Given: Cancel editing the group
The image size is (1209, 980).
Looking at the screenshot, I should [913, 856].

---

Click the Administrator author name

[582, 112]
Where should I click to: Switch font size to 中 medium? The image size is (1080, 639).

==

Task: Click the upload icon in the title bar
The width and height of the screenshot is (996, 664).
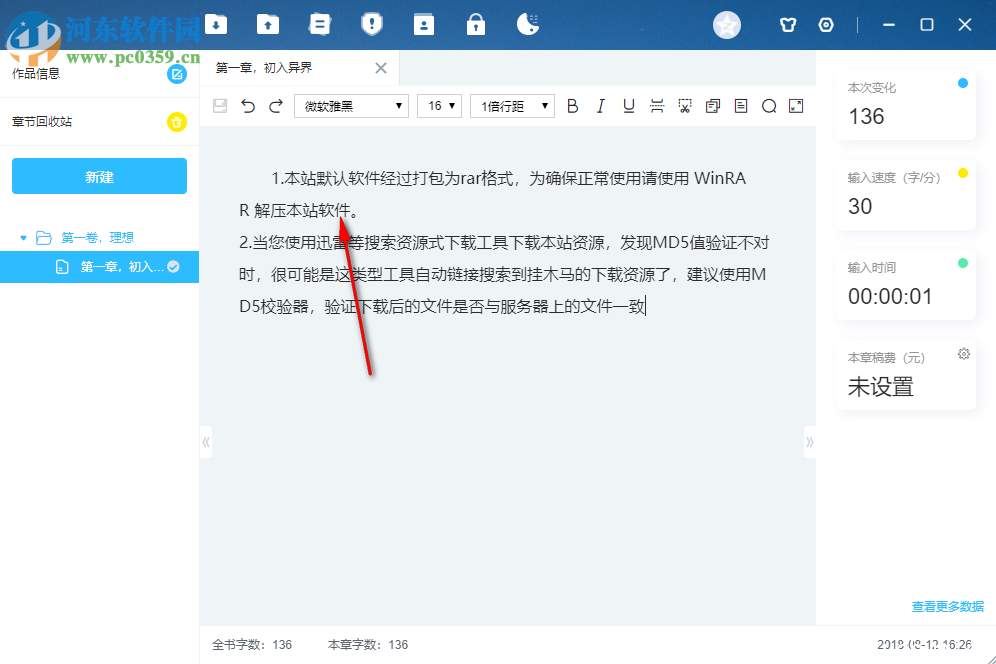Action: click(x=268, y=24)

▶ **Your assignment**
Output should match, line for line, the stretch of the material above from the line holding "Click the Administrator author name" through the line holding "Where should I".

▶ **Response to the exercise**
Click the Administrator author name

[582, 112]
Where should I click to: Switch font size to 中 medium? The image size is (1080, 639).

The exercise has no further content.